Sometimes, because of the location of our software providers, we may need to transfer your data to and from countries within the European Union. Following the end of the transition period of the departure of the UK from the European Union on 1st January 2021, the conditions around such data transfers may change. However, we will always ensure that any transfers comply with relevant UK Data Protection law (the UK GDPR and the Data Protection Act 2018) and that adequate safeguards are in place over your data. For example, we may rely on a ruling that allows the continuation of free data transfer from the UK to the EU on the basis of the UK having data protection laws that are in line with those of the EU. If such a ruling is not available, we will put other safeguards in place, such as ensuring we have standard, approved, data protection contract clauses with our software providers.

We may transfer personal data relating to the fulfilment of overseas wishes to the country in which the wish takes place (or any other necessary for delivery of the wish), in which case we will ask you to consent to the transfer at the point at which the wish is agreed.

What the Law says about protection of personal information

The handling of your personal data is governed by the UK GDPR and Data Protection Act 2018. The law states that personal data (information relating to a person that can be individually identified) can only be processed if there is a legal ground to do so. Activities like collecting, storing and using personal information would fall into the UK GDPR’s definition of processing. The UK GDPR provides six legal grounds under which personal information can be processed in a way that is lawful. For the processing to be permitted by law, at least one of the legal grounds must apply.

The four legal grounds that are most relevant to Starlight’s use of your personal information are:


Legitimate Interest


Legal Obligation

What is our legal basis for processing your personal data?

Starlight Children’s Foundation will only process your personal information if we have:

asked you and have a record of your express and consent for us to do so;

a ‘Legitimate Interest’ to do so in order to support our charitable purposes. Our use will be fair and balanced and never unduly have an impact on your rights.;

a contract with you that we can only fulfil by using your personal information, e.g. to send you an item that you have requested;

a legal obligation to use or disclose information about you, e.g. we are required by law to keep records of gifts that are given to us with Gift Aid for 4 years, or for insurance purposes as part of wish-fulfilment.
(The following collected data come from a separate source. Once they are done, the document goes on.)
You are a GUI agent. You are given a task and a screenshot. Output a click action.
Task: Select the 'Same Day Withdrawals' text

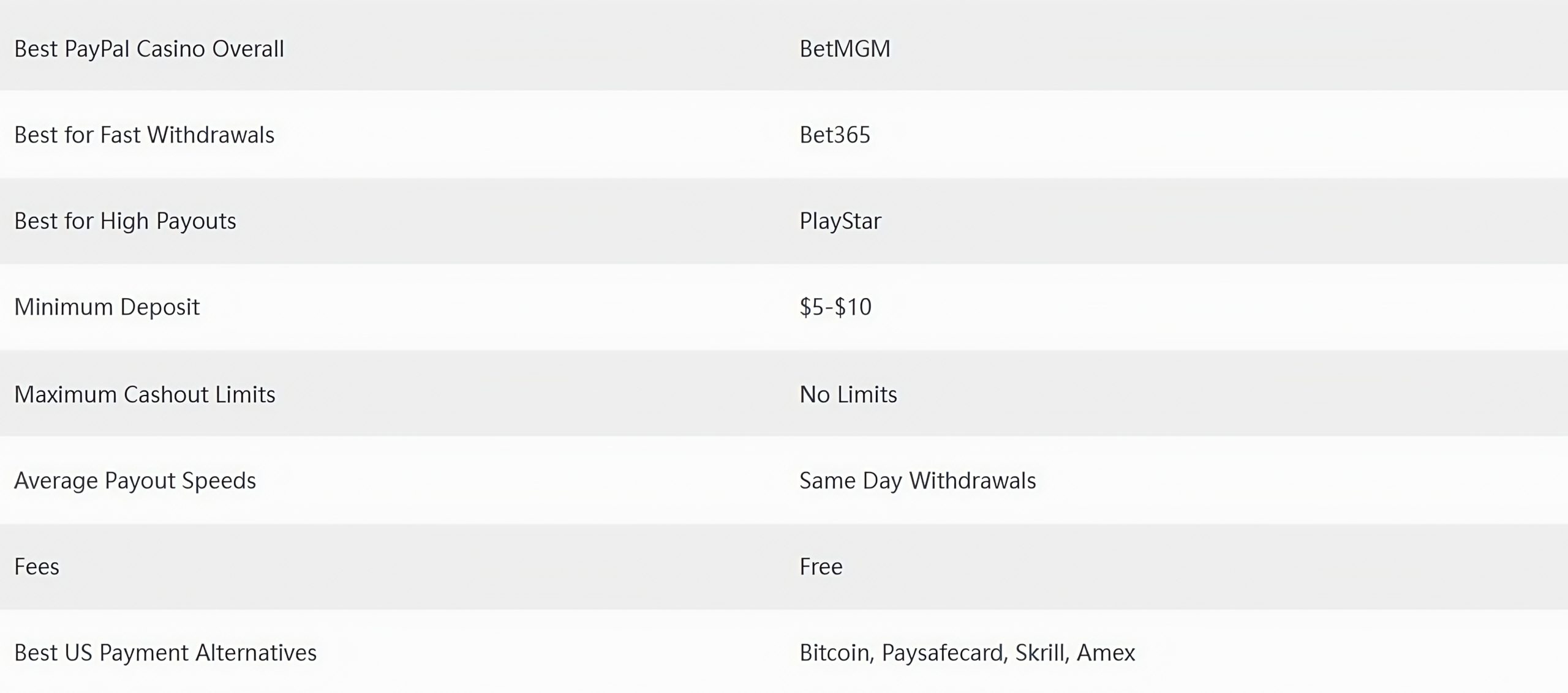[918, 481]
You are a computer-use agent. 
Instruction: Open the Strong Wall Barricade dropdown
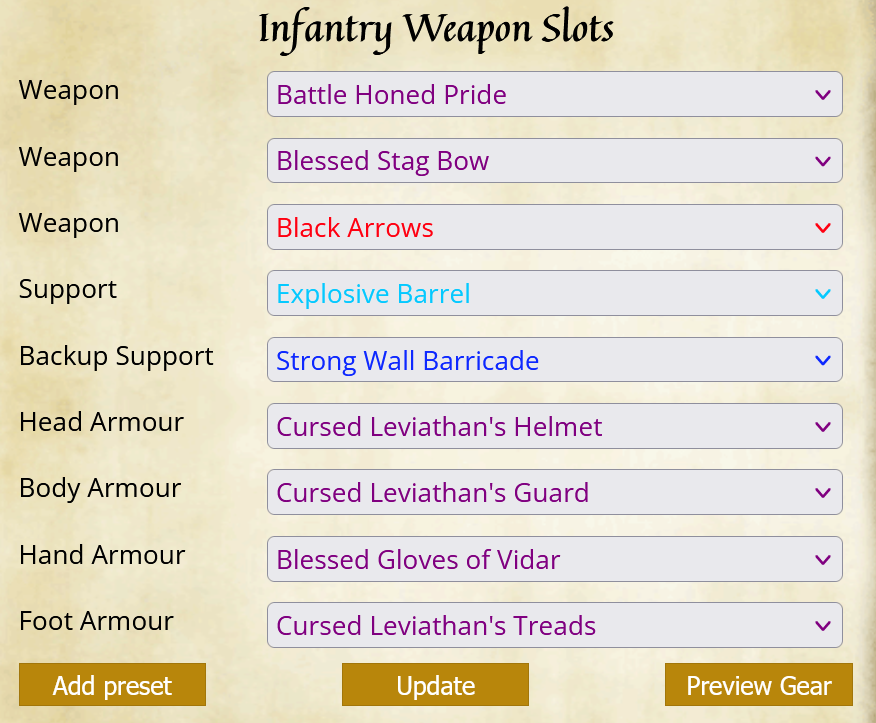[555, 360]
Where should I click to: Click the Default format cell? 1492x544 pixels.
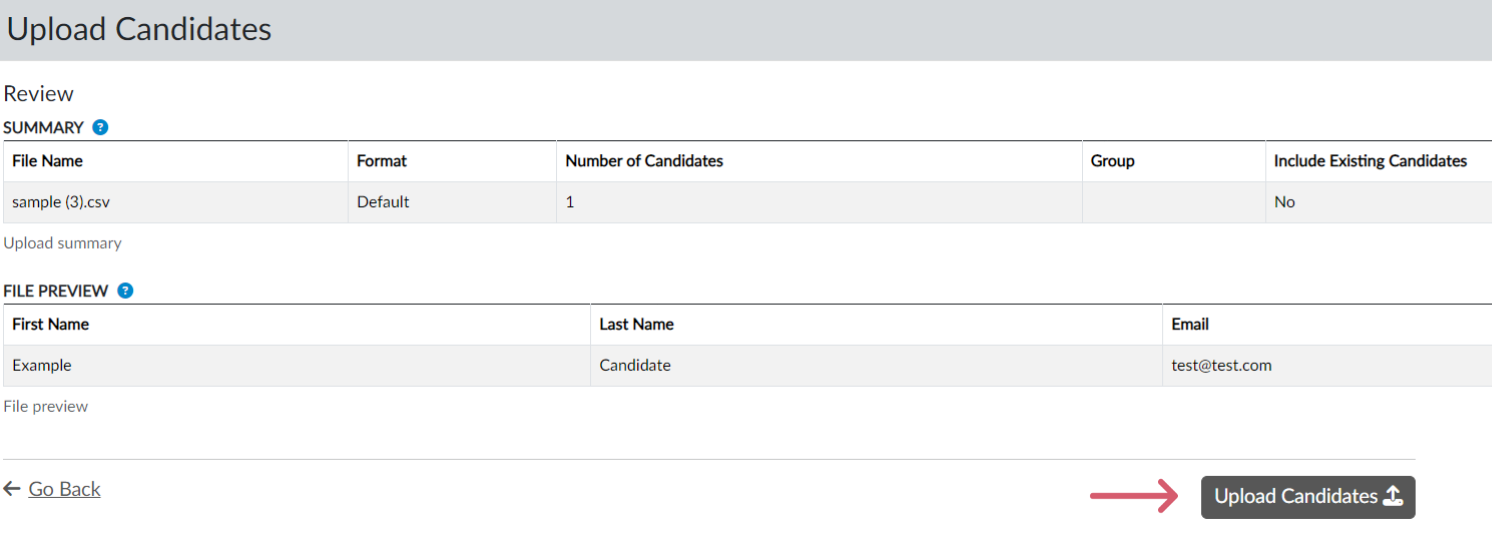click(x=383, y=202)
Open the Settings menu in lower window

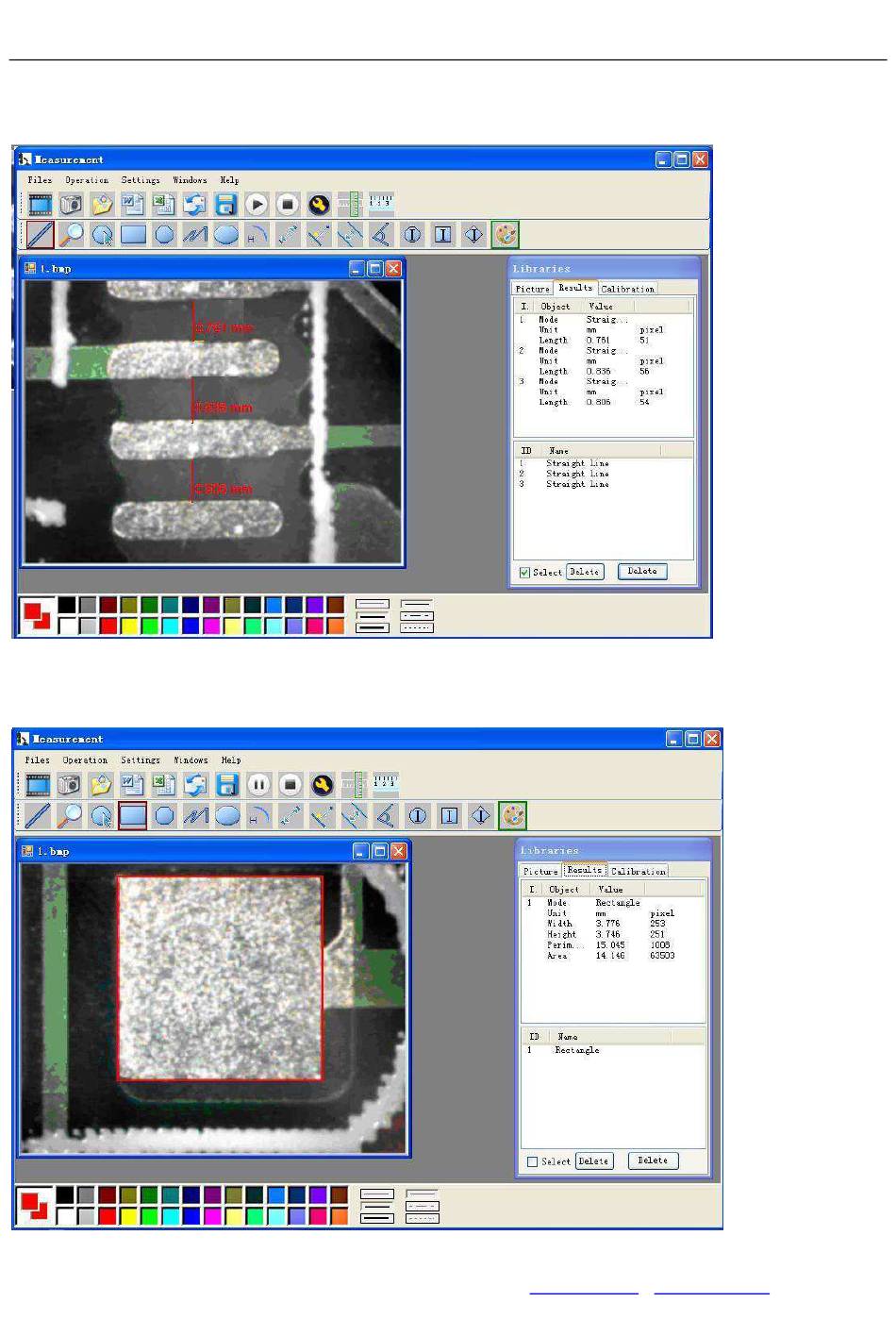tap(141, 760)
In extreme situations, such as an accident or medical emergency, we may share your personal details with the emergency services if it is essential for the preservation of life (yours or another persons’) for us to do so. This is the ‘vital interest’ ground for using your personal information. After the emergency, we will always try to inform you about how we had to use your information in that extreme situation.

We will not unduly prioritise our interests as a charity over your interests as an individual. We will always balance our interests with your rights. We will only use personal information in a way and for a purpose that you would reasonably expect in accordance with this Policy.
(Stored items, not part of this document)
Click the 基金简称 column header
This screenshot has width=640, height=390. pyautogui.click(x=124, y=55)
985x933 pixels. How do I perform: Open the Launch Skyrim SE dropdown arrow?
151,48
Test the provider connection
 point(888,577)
Where Starlight have asked for your consent for processing your data, this can be withdrawn at any time by emailing [email protected], calling 020 7262 2881, or by writing to Third Floor, 227 Shepherds Bush Road, Hammersmith, London, W6 7AU.
There are times when it is not practical to obtain and record consent. At those times, we will only process personal information if that processing would meet another legal ground e.g. Legitimate Interests, in which case we would only process in accordance with the law’s rules on legitimate interest processing.
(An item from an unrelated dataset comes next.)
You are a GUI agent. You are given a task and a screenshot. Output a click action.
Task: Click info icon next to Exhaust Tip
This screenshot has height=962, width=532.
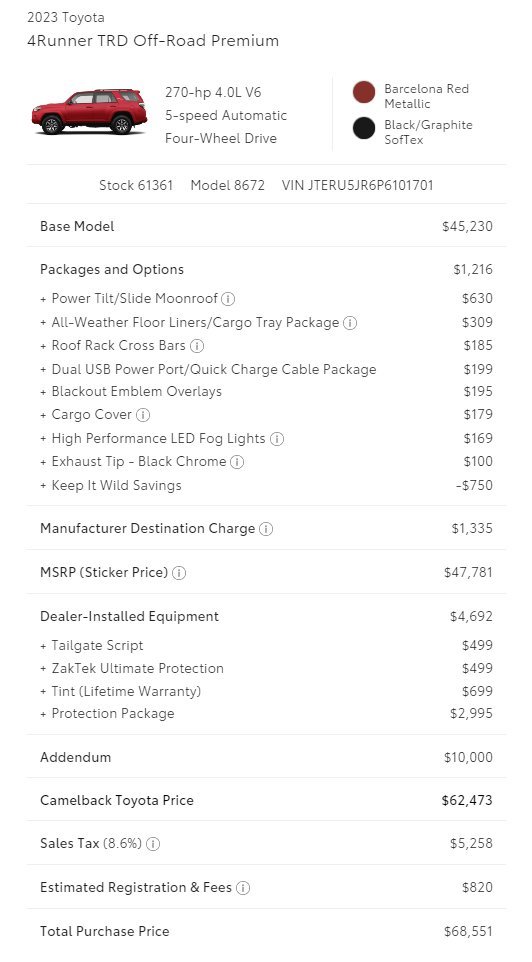(x=237, y=462)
What is Legitimate Interest?

This legal ground for processing means that organisations can process your personal information if they 1. have a genuine and legitimate reason for doing so and 2. That use does not harm any of your rights and interests as an individual.

We do not unduly prioritise our legitimate business interests as a charity over your interests as an individual. We always respect your rights. Which is why we carry out a balancing exercise of the rights of the charity with the rights of our supporters.

We consider your interests based on previous communications, as well as what we consider your expectations to be, and assess whether we are using your personal information in a way that matches your relationship with us.

We aim to be clear about what information we collect, to enable you to make meaningful choices about how it is used.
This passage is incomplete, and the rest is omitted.